(指示 1): 記録の冒頭から「[x=320, y=192]」を含む行まで（両端の行を含む）を、空行を除いて番号付きリストに書き直してください。

(文書抜粋):
········

海外の場合、再犯防止のための予算が潤沢で日本にはそのような予算があまりついていないということであれば、そこもハードルになるのかなと思ったのですが、日本でもかなり様々再犯防止関連の予算が組まれており、Emerge Careerが州からお金をもらっているのと同様に国や自治体からもらうなんてこともありあるんじゃないかと思います。

あまり教育系の領域で元受刑者向けの教育というのは聞かないので、もしかすると様々壁があるのかもしれないのですが、日本だったらどんなやり方ができそうか考えてみるのもよさそうだなと思います。

そのほかの2社についても軽く触れておくと、

Everprepについては、ざざっとサービス見ながら今後のサービスの広げ方のところが気になるなぁと思っておりました。

基本的にコンテンツの制作は専門知識を持った方の作成に依存するわけですが、模擬試験などについては、問題のDBからEverPrepが作成するっぽく、一定問題DBの厚みが必要であることを考えると、現状、どこかの領域特化という感じがしないサイトの作りになっていたので、どのように短期間で問題量を集めていくのか、海軍特化のサービスを売却してるからこそあえて特化して立ち上げることはしないのか、それとも満足度を損なわないためにも、一定どこに初期ニーズがあるかはこの状態で検証して、集まってきた段階で一度特化にするのか、どんなやり方で数の担保をするんだろうかというのは気になります。(もう少しいうと、質の担保もハードルが少しある気がする)

········

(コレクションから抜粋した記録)

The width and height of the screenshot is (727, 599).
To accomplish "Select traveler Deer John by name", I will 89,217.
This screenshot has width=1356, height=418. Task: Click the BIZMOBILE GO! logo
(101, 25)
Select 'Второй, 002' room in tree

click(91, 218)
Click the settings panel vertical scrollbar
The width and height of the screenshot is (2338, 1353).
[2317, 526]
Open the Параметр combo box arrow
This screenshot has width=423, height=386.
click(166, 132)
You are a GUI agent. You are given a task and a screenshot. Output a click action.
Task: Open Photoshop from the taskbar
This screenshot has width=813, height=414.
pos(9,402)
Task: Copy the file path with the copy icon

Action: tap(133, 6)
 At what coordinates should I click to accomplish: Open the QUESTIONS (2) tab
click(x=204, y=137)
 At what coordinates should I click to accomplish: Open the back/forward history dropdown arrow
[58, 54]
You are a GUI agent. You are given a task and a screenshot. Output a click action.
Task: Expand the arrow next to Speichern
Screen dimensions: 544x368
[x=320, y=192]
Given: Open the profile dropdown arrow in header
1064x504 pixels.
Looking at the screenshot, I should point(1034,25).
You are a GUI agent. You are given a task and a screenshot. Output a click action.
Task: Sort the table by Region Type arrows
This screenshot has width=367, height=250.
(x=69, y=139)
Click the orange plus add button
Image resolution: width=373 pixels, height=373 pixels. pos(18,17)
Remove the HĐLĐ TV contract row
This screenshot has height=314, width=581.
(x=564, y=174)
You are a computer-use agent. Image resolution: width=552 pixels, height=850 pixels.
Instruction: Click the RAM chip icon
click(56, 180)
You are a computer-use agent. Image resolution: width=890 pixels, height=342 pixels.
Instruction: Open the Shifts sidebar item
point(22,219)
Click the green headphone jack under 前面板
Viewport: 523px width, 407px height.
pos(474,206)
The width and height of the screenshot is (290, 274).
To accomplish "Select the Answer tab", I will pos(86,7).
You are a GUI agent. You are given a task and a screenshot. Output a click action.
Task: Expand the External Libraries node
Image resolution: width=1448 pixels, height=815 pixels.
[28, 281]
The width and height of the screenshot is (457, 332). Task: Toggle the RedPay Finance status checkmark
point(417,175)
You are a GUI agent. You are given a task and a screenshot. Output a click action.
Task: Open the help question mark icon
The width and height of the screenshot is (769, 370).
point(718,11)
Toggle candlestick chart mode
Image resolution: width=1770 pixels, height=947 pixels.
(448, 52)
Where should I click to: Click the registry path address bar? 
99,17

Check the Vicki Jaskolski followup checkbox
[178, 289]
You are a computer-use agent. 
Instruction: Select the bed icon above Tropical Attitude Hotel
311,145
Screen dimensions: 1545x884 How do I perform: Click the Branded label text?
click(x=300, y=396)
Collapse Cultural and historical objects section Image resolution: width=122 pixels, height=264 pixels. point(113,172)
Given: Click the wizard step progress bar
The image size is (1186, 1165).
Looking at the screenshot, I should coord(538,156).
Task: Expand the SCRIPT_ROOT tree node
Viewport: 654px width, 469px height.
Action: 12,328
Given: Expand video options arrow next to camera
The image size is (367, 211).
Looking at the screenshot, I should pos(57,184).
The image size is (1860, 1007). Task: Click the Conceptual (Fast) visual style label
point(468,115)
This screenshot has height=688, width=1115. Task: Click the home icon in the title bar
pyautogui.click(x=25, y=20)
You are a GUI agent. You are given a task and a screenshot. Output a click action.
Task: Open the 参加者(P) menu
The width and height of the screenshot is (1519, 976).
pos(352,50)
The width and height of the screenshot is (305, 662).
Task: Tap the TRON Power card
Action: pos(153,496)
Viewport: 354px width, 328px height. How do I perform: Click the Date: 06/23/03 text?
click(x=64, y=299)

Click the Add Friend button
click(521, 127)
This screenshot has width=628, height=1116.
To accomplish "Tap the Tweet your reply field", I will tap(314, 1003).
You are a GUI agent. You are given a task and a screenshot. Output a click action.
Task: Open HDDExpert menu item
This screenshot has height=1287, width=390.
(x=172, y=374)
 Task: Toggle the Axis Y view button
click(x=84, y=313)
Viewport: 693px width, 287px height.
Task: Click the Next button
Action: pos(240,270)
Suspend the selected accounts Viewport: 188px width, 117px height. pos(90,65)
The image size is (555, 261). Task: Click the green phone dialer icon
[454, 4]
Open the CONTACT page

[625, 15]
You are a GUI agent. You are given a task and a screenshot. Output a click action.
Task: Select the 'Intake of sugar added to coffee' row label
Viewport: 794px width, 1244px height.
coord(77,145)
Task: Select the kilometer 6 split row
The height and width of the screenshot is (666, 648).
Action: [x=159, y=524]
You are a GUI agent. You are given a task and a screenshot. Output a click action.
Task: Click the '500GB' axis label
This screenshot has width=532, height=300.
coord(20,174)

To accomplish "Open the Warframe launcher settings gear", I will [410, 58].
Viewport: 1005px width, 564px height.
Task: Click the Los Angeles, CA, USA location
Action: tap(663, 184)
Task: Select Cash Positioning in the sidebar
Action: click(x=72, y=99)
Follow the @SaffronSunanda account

········

(指示 2):
次の(a)〜(c)の記述が文書抜粋と一致するかどうかを「はい」か「いいえ」で答え、判断の決め手となる文書抜粋の語句をそのまま引用してください。
(a) 日本でも再犯防止関連の予算が組まれている。
(b) 教育系の領域で元受刑者向けの教育はよく耳にする。
(c) EverPrepは海軍特化のサービスを売却している。

(解答全文 1):
1. The width and height of the screenshot is (727, 599).
2. To accomplish "Select traveler Deer John by name", I will 89,217.
3. This screenshot has width=1356, height=418. Task: Click the BIZMOBILE GO! logo
4. (101, 25)
5. Select 'Второй, 002' room in tree
6. click(91, 218)
7. Click the settings panel vertical scrollbar
8. The width and height of the screenshot is (2338, 1353).
9. [2317, 526]
10. Open the Параметр combo box arrow
11. This screenshot has width=423, height=386.
12. click(166, 132)
13. You are a GUI agent. You are given a task and a screenshot. Output a click action.
14. Task: Open Photoshop from the taskbar
15. This screenshot has width=813, height=414.
16. pos(9,402)
17. Task: Copy the file path with the copy icon
18. Action: tap(133, 6)
19.  At what coordinates should I click to accomplish: Open the QUESTIONS (2) tab
20. click(x=204, y=137)
21.  At what coordinates should I click to accomplish: Open the back/forward history dropdown arrow
22. [58, 54]
23. You are a GUI agent. You are given a task and a screenshot. Output a click action.
24. Task: Expand the arrow next to Speichern
25. Screen dimensions: 544x368
26. [x=320, y=192]

(解答全文 2):
(a) はい。「日本でもかなり様々再犯防止関連の予算が組まれており」
(b) いいえ。「あまり教育系の領域で元受刑者向けの教育というのは聞かない」
(c) はい。「海軍特化のサービスを売却してるからこそ」